The soaker recipe calls for: 1) flaked oats (so-called steel cut oats are too coarse and should be cooked to use as the whole grain), 2) oat bran (mine is actually a cereal mix), 3) coarse-ground cornmeal, and, 4) flaxseed. Then while Peter’s recipe calls for cooked rice as the whole grain any grain can be used so I tried farro, which I really like. I cooked that separately per instructions so it went into the soaker already hydrated and softened. And to round it out I dumped in a lot of roasted sunflower seeds. The liquid for the soaker is a mixture of: a) buttermilk, b) 2% whole meat (another evil food), and, c) greek yogurt. Last time I used too much yogurt and didn’t get enough hydration, so I adjusted the formula. But still, when I got out the soaker this morning it was quite dry, so next time I made add a little water.

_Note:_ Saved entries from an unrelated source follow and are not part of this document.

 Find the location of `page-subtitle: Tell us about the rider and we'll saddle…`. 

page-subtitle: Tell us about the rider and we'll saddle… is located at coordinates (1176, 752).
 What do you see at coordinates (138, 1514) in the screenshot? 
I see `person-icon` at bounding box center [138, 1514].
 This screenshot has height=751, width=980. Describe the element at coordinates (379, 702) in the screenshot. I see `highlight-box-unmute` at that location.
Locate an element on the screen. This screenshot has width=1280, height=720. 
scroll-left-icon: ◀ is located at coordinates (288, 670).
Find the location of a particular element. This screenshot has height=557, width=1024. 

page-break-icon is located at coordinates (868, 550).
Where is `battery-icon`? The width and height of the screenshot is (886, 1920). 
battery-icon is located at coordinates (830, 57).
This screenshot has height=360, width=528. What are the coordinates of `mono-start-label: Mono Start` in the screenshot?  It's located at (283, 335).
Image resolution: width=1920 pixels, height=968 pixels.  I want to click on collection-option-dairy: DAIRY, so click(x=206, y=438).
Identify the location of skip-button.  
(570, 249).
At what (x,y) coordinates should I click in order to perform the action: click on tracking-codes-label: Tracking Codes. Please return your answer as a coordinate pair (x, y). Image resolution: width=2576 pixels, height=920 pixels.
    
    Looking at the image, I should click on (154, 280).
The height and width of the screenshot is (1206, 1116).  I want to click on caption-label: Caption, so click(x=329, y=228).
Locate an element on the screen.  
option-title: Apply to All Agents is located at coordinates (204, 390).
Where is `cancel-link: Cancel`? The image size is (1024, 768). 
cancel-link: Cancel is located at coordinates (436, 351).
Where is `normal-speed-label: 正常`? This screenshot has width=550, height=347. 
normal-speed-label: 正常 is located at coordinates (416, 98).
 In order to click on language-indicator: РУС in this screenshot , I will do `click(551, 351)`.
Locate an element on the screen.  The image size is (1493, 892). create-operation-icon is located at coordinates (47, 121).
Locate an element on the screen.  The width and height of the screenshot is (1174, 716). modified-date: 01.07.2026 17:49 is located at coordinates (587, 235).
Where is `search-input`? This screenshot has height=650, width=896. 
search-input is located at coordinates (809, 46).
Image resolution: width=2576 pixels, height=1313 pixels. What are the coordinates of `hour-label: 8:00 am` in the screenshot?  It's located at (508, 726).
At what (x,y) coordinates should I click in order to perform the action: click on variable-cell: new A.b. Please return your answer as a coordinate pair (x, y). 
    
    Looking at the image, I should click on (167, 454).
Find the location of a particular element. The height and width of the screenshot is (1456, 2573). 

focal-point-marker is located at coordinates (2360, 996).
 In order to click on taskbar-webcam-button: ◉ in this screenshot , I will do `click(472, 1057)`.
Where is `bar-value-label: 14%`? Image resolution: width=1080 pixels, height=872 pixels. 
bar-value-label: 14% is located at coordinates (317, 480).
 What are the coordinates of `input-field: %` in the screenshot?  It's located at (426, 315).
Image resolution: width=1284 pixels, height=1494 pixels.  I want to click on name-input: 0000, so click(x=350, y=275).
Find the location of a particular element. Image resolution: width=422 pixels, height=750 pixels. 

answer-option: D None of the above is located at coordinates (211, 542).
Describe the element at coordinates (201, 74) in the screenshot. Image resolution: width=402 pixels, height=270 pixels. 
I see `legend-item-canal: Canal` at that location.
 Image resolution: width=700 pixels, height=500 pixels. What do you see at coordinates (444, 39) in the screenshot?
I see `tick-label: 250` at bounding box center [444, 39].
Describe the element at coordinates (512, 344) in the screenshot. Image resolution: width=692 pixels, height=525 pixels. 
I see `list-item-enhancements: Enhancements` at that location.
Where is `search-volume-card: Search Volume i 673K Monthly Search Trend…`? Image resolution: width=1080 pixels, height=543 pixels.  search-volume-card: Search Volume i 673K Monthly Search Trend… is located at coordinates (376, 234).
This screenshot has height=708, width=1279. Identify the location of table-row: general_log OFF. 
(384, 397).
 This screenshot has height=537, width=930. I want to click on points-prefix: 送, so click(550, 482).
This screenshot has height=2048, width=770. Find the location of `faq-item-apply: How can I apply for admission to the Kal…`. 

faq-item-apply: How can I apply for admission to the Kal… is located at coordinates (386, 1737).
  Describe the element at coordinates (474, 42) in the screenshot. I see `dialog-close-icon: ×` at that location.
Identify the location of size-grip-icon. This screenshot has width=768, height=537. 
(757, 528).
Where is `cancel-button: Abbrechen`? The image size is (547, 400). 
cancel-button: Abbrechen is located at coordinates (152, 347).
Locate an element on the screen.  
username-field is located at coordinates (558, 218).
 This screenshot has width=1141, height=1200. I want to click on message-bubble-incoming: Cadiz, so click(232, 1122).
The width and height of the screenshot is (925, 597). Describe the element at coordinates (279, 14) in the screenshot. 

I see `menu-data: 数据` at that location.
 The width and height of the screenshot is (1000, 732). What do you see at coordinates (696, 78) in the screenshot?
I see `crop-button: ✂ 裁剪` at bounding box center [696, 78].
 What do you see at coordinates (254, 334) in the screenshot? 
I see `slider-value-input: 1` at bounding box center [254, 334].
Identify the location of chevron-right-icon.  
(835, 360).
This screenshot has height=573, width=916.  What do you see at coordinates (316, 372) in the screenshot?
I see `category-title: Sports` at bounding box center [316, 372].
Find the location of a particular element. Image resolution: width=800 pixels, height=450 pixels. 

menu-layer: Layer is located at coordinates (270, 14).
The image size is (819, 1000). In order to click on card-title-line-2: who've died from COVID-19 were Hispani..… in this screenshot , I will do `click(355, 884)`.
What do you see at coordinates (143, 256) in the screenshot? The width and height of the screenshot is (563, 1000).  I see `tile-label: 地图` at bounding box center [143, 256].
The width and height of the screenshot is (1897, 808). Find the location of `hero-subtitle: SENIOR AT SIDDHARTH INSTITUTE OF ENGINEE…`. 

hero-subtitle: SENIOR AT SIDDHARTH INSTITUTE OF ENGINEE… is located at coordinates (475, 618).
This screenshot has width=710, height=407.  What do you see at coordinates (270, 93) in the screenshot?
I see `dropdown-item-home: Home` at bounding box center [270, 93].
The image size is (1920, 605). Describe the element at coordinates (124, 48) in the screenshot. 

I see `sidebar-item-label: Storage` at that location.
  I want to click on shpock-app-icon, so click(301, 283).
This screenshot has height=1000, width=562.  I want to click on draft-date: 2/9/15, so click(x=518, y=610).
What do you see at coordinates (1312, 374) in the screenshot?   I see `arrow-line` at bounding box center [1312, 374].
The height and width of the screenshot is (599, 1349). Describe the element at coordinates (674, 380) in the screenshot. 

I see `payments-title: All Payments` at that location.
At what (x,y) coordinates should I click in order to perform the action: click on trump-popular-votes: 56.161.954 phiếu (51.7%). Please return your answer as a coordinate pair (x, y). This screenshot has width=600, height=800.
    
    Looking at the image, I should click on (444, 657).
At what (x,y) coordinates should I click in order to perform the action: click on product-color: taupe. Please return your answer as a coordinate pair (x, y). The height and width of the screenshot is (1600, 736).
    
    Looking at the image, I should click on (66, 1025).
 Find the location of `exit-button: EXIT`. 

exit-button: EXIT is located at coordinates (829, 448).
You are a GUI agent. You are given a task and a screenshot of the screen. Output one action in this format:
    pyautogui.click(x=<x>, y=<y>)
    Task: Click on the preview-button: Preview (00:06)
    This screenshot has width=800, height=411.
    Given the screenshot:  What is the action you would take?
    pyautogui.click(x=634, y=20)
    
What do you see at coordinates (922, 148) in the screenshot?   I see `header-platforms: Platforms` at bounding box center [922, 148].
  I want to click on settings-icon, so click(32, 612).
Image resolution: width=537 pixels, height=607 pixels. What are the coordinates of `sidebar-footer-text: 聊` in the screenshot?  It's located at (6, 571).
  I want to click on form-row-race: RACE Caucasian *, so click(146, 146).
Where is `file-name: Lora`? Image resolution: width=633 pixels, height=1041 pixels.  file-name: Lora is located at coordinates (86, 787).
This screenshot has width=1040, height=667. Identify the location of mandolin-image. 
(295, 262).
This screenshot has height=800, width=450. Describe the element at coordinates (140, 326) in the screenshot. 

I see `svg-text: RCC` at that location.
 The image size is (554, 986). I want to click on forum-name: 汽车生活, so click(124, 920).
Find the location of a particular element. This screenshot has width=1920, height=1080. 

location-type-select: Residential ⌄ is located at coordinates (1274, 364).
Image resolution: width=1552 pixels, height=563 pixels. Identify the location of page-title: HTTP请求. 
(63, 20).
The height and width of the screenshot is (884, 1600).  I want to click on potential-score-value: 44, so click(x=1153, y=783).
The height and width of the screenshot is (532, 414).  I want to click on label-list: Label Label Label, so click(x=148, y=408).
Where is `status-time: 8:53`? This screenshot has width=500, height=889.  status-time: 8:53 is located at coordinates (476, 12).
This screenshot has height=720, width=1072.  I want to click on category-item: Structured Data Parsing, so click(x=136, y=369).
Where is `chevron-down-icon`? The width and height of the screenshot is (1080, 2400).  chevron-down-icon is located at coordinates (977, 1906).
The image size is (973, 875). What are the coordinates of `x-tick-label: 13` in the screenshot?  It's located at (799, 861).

But the biga was extra wet (from the wet hands approach to kneading a very sticky dough). I combined the biga and soaker directly on my board (I found last time the KitchenAid had no chance of mixing these). After a lot of manual blending then I added the salt, yeast, melted butter (oh no, another evil) and honey (instead of the agave I used last time; want to try barley malt next time) and hand-merged all that. The result was way too sticky so I added more whole wheat flour, but nonetheless the only way I was going to get good kneading was mechanically with the dough hook.
Finally ready for the first rise, then did the forming and second rise in the loaf pan. Since a serviceperson was here fixing the network I was interrupted a lot, plus the battery in my timer died, so the baking time was both longer than called for and unknown so I’m depending on the thermometer to be sure the loaf is done, reaching about 193F (instead of 198F but the loaf looked really done to my eye, I’ll find out if I blew this). I hope after all the prep effort the baking didn’t blow that, esp. over-baking and getting dried product.
So not too long after writing this post I’ll get to find out if I’ve finally gotten close to the ideal loaf. I enjoyed eating the previous one (managed to restrain my consumption) with my otherwise blah weight loss diet, cheating, of course, with a little peanut butter and honey. So this bread is the main item I consume that tastes good.
If I hadn’t described all the ingredients in detail I could probably fool the nutrition freaks into thinking this was the perfect healthfood ingredients (of course, who knows if they are all organic and/or locally grown and we know that is so very very important for nutrition magical thinking). But I’m going for flavor. Good tasting food is not sinful to me. But some of the health nut ideas aren’t horrible either. So why can’t we have both, something that most would agree is “good” food and most would agree is tasty food. Then it’s up to us, consume the food, like any other food, in moderation. This loaf is fairly high calorie but probably achieves the low glycemic index that health nuts want (usually without any actual reason, although for some people that actually matters). But it’s still just calories and quantity matters, no matter what the ingredients or process. And the fiber on this loaf is through the roof. And obviously home-baked doesn’t have all the evil chemicals of factory food. So it’s healthy but not magic as it can make me fat just like Wonder Bread would.
But I just hope it tastes good and then I can restrain myself to eat an appropriate quantity.